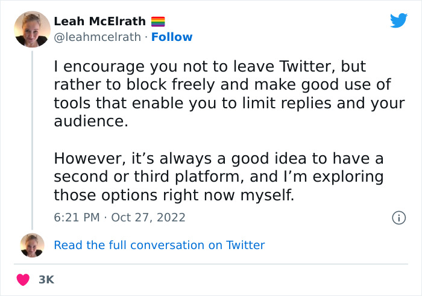Follow Leah McElrath
Screen dimensions: 422x296
[172, 37]
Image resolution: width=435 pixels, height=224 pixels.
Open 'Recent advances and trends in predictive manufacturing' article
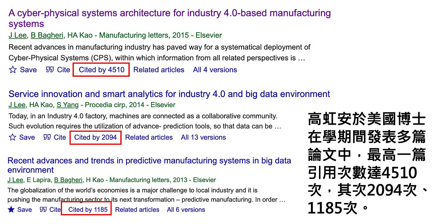click(149, 165)
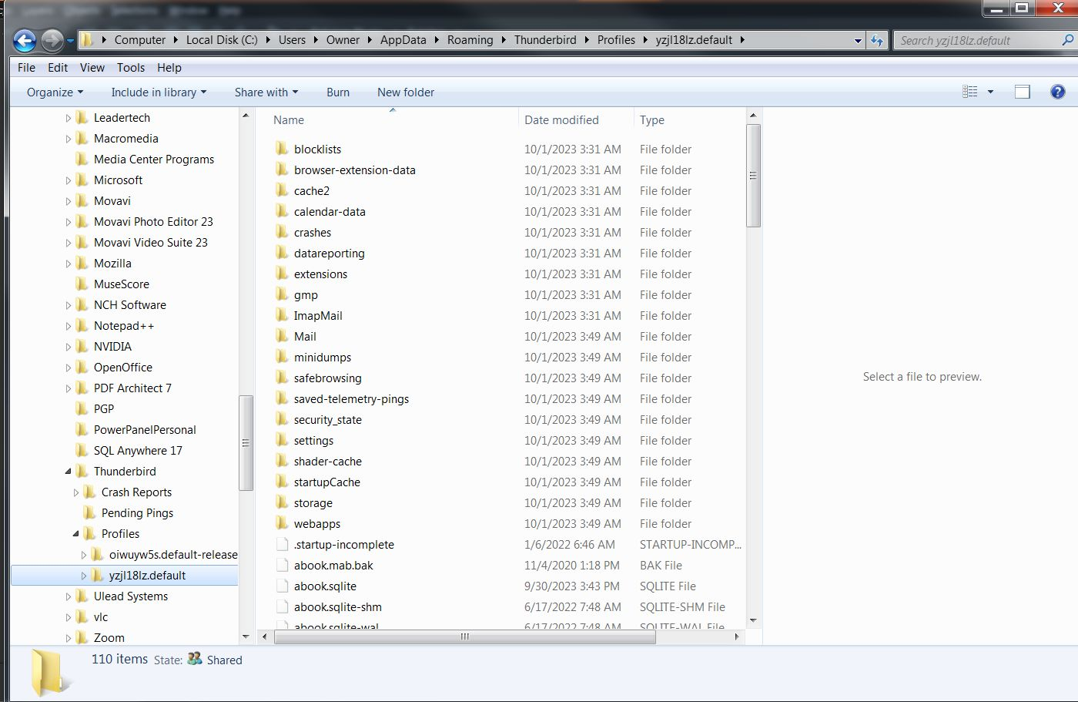Select the ImapMail folder icon
The width and height of the screenshot is (1078, 702).
point(282,315)
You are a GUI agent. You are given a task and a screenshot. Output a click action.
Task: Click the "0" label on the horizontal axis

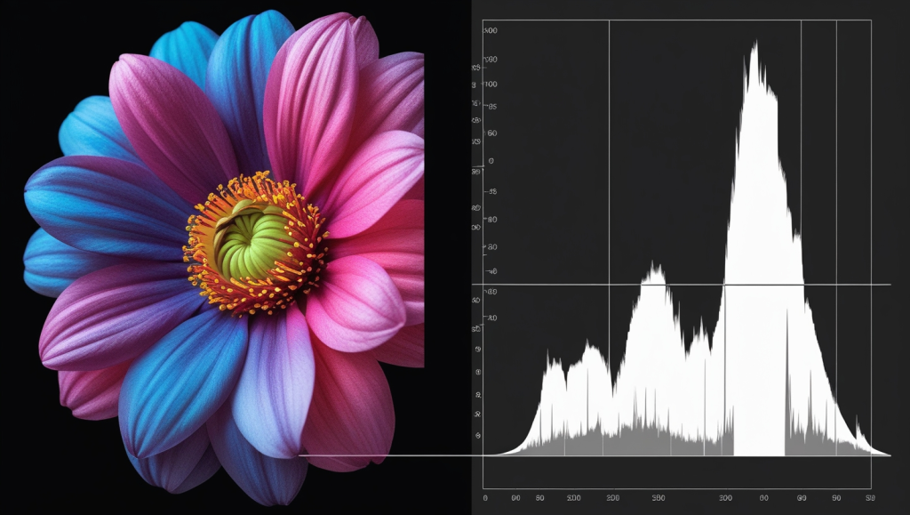click(x=484, y=498)
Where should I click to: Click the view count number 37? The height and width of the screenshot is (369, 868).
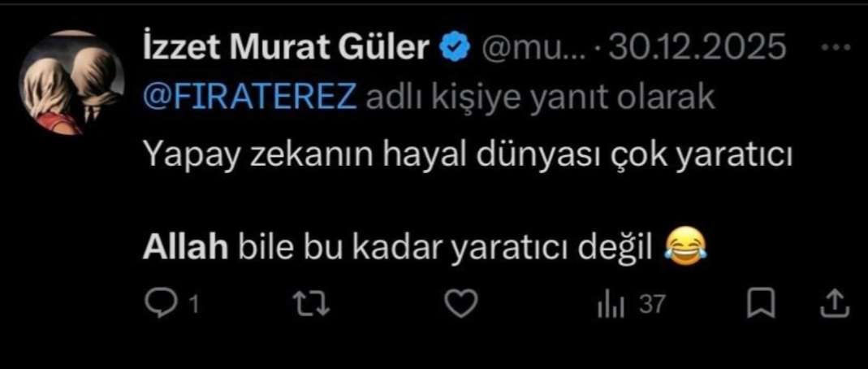coord(652,306)
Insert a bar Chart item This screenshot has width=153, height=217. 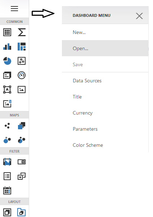click(x=7, y=47)
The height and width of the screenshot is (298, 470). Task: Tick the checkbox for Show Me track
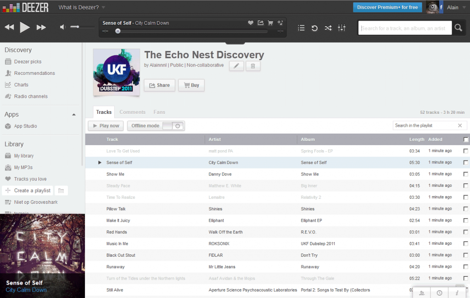465,174
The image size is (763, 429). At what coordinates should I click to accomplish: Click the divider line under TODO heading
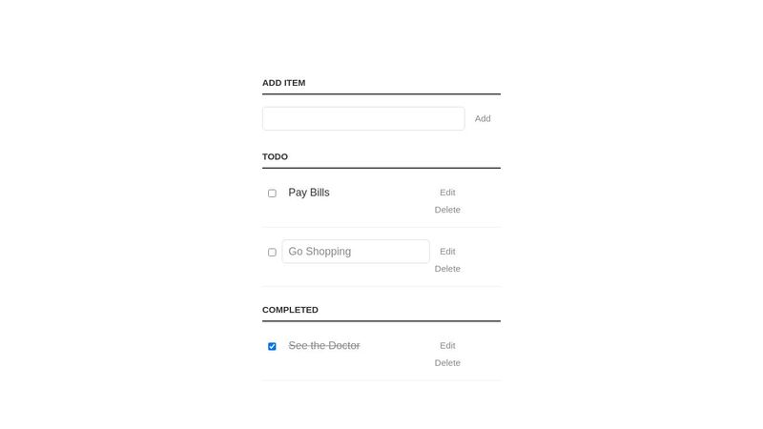point(382,168)
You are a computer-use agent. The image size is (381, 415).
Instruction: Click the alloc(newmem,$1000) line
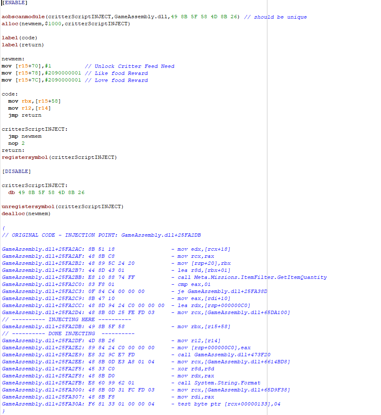(x=66, y=24)
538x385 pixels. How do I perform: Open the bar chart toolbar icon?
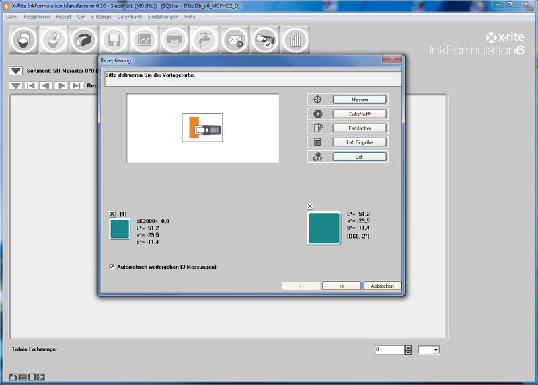295,40
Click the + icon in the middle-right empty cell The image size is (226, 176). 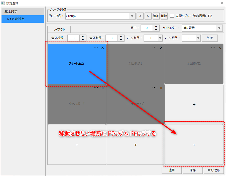click(x=194, y=104)
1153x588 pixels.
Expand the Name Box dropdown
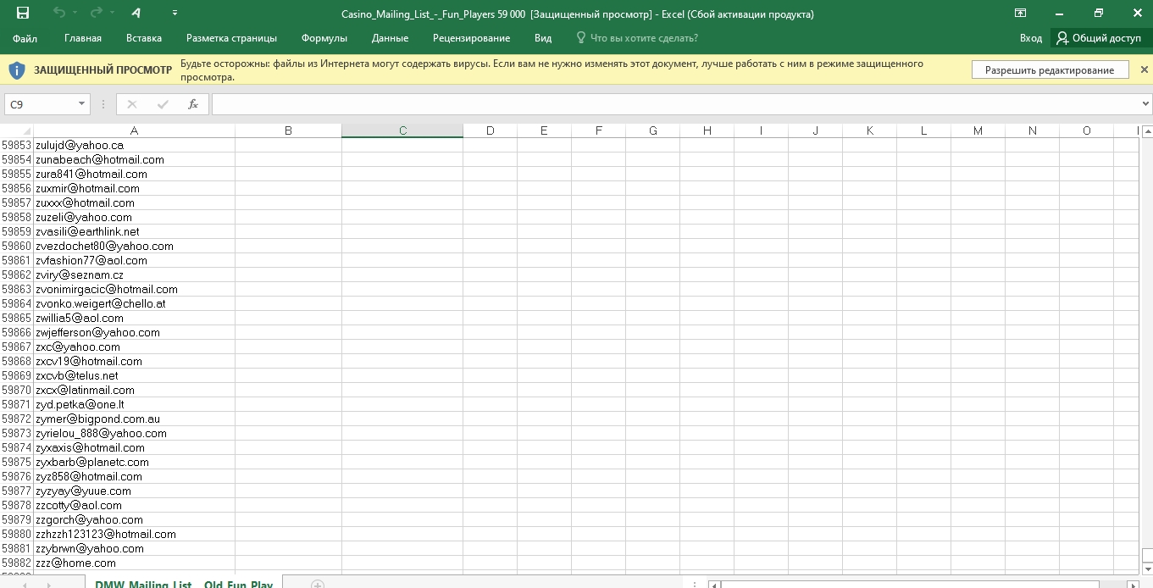(x=81, y=104)
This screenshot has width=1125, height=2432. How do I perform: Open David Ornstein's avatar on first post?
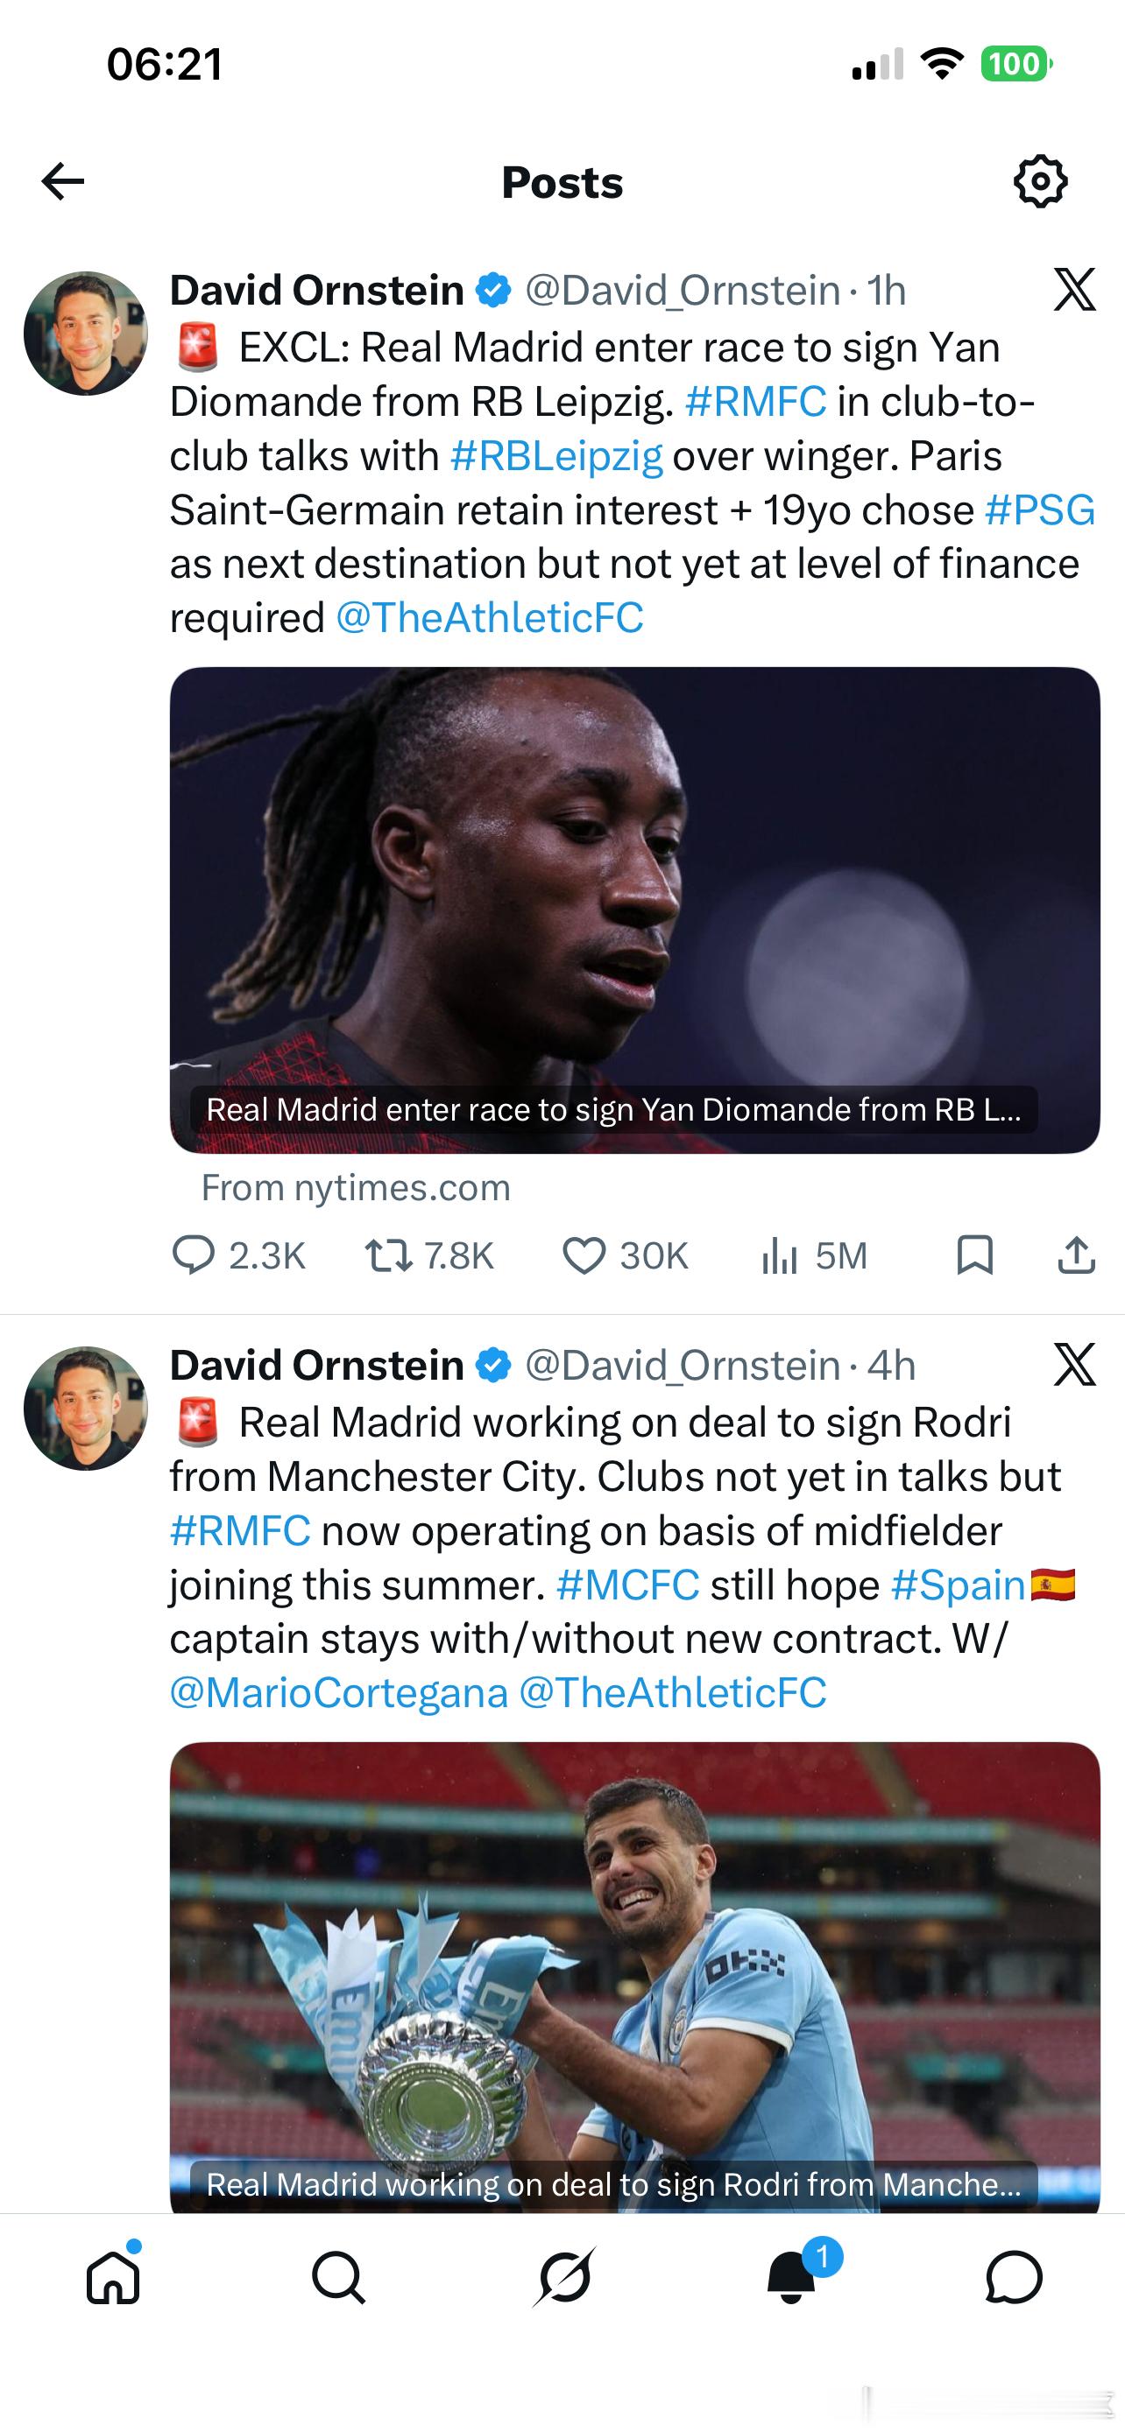click(86, 333)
◆ ◆ ◆ ◆ ◆ ◆ ◆
Activity.
Find out how many lines in the data above hold the word "agent". Write only the number.

Response below.
2